The input data for training is a continuous four-frame image. We stack these four images to form an “observation” of the bird. The observation here means time-series data represented by a series of images. The image itself is gray-scaled to reduce the training load. The array representation of the image is (batch size, 4 (frames), 80 (width), 80 (height)). Each element of the array represents the pixel value of each frame. These data are fed into the CNN and compute to an output (batch size, 2). The second dimension of the output represents the confidence of the next action (flap, no-flap).

We use the actual action recorded against the output confidence to compute the loss. After that, the model will be updated through back propagation and parameter optimization. The data used for training are continuously updated by the agent to achieve a better result.

Training data

After the action stage, we create preObservation and currentObservation. As mentioned before, these are just images that represent a series of movement. After that, we just put preObservation, currentObservation, action, reward and terminal together as a step stored into the replayBuffer.
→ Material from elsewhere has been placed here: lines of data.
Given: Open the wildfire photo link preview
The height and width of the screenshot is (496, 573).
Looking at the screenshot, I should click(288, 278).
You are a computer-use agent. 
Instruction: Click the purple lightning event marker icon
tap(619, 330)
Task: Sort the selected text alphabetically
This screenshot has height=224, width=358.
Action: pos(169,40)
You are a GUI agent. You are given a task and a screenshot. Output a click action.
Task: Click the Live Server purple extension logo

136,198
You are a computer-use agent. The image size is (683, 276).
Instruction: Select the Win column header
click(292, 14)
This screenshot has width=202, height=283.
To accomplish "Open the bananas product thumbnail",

The replayBuffer is the training dataset with a limited size and dynamically updated with the latest actions.

public void step(NDList action, boolean training) {
    if (action.singletonOrThrow().getInt(1) == 1) {
    NDList preObservation = currentObservation;
    currentObservation = createObservation(currentImg);
    FlappyBirdStep step = new FlappyBirdStep(manager.newSubManager(),
            preObservation, currentObservation, action, currentReward, currentTerminal);
    if (training) {
    if (gameState == GAME_OVER) {

Three stages of RL

There are three different stages of RL used to generate better training data:

  • Observation Stage: Most actions are random with a small portion of actions coming from the AI agent
  • Exploration Stage: Random actions and AI agent actions are combined
  • Training Stage: Actions are primarily produced by the AI agent

During the exploration stage, we will choose between random action and AI agent action for the bird. At the beginning of training random actions are primarily used, since the actions generated by the AI agent are generally poor. After that, we gradually increase the probability of taking the AI agent’s action until it ultimately becomes the only decision maker. The parameter that is used to adjust the ratio between random and AI agent actions is called epsilon. It will change constantly through the training process.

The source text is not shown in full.